** BEGIN Selected text **

These non-GAAP financial measures are used in addition to and in conjunction with results presented in accordance with GAAP. They should not be considered as alternatives to operating profit, cash flow from operations, or any other operating performance measure prescribed by GAAP. These non-GAAP financial measures reflect additional ways of viewing our operations that we believe, when viewed with our GAAP results and the reconciliations to the corresponding GAAP financial measures, provide a more complete understanding of factors and trends affecting our business than could be obtained absent this disclosure. We strongly encourage investors to review our financial information in its entirety and not to rely on a single financial measure.

** END Selected text **

Required task 1
In the non-GAAP disclosure, what are all the measures that the non-GAAP financial measures should not be considered alternatives to?
Required task 2
Can you print everything in the non-GAAP disclosure from "These non-GAAP financial measures are" down to "single financial measure."?
The material plays no part in what is asked here.

** BEGIN Data shown **

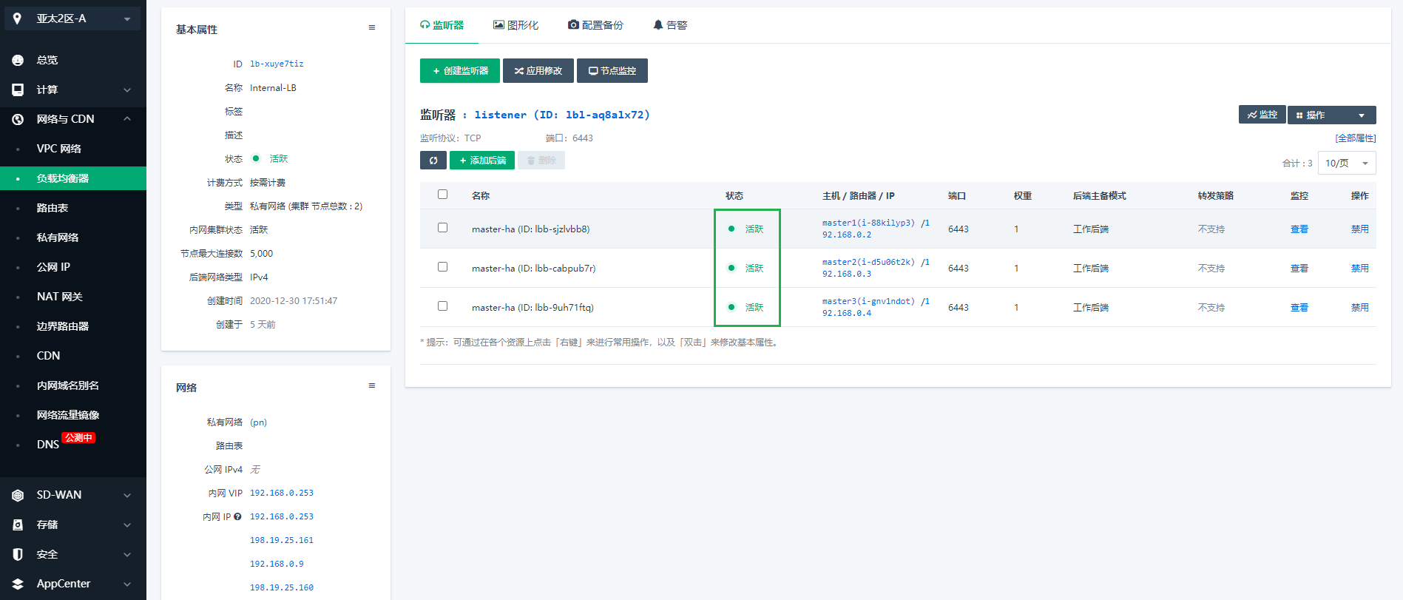Screen dimensions: 1403x600
Task: Check the box for master-ha lbb-sjzlvbb8
Action: (442, 228)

** END Data shown **

Exercise result 1
- Operating profit
- Cash flow from operations
- Any other operating performance measure prescribed by GAAP

Exercise result 2
These non-GAAP financial measures are used in addition to and in conjunction with results presented in accordance with GAAP. They should not be considered as alternatives to operating profit, cash flow from operations, or any other operating performance measure prescribed by GAAP. These non-GAAP financial measures reflect additional ways of viewing our operations that we believe, when viewed with our GAAP results and the reconciliations to the corresponding GAAP financial measures, provide a more complete understanding of factors and trends affecting our business than could be obtained absent this disclosure. We strongly encourage investors to review our financial information in its entirety and not to rely on a single financial measure.